Causal Inference Using Multi-Channel Regime Switching Information Transfer Estimation

Carl-Henrik Dahlqvist^1,2

The past decade has seen the development of new methods to infer causal relationships in biological and socio-economic complex systems, following the expansion of network theory. Nevertheless, the standard estimation of causality still involves a single pair of time dependent variables which could be conditioned, in some instance, on its close environment. However, interactions may appear at a higher level between parts of the considered systems represented by more than one variable. We propose to study these types of relationships and develop a multi-channel framework, in the vein of Barrett and Barnett (Phys. Rev. E, 81 (2010)), allowing the inference of causal relationships between two sets of variables. Each channel represents the possible interaction between a variable of each sub-system. Based on this new framework, we develop two different multi-channel causality measures derived from the usual Granger causality to account for linear interactions and from the concept of transfer entropy for nonlinear contribution.
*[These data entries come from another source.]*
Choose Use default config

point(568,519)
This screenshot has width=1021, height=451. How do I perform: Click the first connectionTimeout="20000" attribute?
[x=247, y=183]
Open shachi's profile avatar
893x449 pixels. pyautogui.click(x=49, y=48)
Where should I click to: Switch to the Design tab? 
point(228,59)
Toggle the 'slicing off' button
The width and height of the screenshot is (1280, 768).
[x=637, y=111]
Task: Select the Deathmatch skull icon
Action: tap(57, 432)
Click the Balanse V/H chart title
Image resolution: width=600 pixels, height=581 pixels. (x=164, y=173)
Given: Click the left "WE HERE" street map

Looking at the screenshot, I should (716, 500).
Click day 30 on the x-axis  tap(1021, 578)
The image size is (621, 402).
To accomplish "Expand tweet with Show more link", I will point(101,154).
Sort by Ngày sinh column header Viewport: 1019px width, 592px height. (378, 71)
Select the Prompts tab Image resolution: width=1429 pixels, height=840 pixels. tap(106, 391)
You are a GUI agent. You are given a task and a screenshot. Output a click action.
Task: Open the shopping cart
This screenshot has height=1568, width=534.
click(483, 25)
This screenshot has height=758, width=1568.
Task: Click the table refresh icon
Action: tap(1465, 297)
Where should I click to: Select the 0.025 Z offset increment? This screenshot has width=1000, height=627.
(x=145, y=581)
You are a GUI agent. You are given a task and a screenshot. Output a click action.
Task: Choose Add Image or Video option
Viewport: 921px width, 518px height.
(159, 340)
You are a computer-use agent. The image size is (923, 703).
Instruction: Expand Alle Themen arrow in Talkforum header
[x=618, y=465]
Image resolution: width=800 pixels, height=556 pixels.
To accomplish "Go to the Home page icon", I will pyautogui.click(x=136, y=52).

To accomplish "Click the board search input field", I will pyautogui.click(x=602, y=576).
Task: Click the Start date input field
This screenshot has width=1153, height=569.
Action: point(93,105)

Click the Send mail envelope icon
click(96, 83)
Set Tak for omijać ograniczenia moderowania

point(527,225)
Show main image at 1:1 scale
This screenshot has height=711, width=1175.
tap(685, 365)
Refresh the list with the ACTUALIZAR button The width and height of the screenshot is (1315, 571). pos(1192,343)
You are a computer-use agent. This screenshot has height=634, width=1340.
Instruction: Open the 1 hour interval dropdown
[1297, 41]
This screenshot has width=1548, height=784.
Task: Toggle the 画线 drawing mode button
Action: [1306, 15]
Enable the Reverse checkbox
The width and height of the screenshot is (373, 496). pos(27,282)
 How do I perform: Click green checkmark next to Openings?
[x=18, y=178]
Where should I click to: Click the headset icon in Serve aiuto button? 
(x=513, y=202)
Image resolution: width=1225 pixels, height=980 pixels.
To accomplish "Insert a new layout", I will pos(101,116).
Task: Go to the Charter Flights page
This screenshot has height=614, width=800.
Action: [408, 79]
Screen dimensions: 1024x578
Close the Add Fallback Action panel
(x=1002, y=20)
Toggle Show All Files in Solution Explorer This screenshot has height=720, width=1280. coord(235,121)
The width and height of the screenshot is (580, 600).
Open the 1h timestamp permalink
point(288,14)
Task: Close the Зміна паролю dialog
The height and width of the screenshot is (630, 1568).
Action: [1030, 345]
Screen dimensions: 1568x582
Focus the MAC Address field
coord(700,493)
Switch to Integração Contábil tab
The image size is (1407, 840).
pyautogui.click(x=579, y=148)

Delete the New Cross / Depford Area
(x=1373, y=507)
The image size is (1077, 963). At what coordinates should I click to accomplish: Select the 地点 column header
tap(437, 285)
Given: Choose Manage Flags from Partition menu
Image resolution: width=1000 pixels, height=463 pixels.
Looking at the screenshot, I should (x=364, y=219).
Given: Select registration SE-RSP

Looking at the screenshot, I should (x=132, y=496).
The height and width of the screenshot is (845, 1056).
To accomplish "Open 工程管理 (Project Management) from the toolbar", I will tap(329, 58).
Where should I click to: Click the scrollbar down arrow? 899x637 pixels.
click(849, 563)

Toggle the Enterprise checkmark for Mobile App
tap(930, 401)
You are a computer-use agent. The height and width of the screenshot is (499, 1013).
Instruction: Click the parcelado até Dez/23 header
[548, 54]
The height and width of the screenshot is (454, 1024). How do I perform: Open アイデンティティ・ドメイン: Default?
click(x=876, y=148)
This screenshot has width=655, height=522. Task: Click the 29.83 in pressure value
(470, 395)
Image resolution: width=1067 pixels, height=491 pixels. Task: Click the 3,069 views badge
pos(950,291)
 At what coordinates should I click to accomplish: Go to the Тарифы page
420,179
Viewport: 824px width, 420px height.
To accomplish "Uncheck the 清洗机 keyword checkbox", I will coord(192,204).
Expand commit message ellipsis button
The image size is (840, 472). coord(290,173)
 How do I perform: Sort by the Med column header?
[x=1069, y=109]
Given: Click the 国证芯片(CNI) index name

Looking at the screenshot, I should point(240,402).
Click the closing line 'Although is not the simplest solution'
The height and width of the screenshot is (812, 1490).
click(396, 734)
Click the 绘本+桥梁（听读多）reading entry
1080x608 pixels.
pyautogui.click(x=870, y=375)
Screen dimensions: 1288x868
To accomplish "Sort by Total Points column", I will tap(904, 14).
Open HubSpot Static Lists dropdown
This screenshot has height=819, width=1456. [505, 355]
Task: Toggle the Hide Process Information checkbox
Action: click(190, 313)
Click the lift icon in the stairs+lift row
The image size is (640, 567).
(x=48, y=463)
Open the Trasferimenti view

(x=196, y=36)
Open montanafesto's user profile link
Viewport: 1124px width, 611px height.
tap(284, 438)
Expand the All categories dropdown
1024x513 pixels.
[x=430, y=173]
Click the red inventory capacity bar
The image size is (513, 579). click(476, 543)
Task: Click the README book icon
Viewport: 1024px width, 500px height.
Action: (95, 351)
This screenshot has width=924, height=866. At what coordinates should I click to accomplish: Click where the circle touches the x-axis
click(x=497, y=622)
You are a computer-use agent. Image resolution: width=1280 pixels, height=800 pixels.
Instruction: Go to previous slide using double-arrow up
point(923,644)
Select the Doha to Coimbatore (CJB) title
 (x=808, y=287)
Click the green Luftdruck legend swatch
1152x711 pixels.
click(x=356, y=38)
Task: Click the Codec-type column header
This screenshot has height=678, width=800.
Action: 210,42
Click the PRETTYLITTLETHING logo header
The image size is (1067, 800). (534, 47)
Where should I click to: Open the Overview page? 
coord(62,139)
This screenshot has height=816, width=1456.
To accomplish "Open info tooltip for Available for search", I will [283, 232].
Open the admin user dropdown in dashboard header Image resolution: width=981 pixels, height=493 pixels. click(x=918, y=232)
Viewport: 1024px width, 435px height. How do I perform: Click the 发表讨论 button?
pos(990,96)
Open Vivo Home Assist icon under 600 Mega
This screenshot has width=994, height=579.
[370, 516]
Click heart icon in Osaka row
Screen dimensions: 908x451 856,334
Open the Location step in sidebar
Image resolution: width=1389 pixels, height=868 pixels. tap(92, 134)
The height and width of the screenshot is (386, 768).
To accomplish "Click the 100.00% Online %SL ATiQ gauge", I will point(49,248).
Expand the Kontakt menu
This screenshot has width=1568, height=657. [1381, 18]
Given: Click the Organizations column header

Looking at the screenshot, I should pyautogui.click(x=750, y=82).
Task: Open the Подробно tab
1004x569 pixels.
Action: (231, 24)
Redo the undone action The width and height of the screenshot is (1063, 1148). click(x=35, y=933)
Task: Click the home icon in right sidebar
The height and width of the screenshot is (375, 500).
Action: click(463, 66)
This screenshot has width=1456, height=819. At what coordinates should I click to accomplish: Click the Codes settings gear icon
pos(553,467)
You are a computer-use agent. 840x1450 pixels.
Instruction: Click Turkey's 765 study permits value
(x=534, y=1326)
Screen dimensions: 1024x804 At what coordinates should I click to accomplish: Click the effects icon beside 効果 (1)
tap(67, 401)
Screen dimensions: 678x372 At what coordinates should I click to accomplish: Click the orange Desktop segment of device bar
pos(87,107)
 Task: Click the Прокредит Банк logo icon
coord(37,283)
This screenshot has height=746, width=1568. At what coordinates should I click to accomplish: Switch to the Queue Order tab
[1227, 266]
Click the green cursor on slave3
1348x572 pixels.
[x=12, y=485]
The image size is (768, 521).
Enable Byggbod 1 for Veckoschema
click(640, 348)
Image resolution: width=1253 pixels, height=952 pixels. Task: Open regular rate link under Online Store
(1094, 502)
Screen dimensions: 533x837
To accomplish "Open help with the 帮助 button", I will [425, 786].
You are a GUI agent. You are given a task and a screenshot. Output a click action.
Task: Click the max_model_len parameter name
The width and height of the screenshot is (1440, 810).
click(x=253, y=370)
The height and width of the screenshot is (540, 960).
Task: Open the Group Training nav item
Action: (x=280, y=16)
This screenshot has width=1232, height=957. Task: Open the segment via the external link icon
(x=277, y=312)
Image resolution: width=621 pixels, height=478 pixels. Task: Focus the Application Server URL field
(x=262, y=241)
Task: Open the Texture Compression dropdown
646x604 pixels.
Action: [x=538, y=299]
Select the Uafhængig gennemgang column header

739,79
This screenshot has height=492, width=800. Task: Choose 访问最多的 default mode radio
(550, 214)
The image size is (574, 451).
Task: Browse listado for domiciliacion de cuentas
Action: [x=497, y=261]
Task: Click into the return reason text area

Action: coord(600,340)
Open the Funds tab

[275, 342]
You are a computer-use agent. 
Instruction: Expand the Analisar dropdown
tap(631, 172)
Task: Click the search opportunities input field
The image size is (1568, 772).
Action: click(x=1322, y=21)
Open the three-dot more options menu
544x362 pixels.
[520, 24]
Our measures provide different information about the inferred causal links: the strength of the global interaction between the two sub-systems, the average frequency of the channel switches and the channel contributing the most to the information transfer process for each time step. After having demonstrated the ability of our measures to infer linear as well as nonlinear interactions, we propose an application looking at the U.S. financial sector in order to better understand the interactions between individual financial institutions, as well as parts of the financial system. At the individual level, the considered channels between financial institutions are expressed both in terms of spectral representation using wavelet transform and probability distribution using quantile regressions. Beyond the application presented in the paper, this new multi-channel framework should be easy to implement in other fields of complex system science such as neuroscience, biology or physics.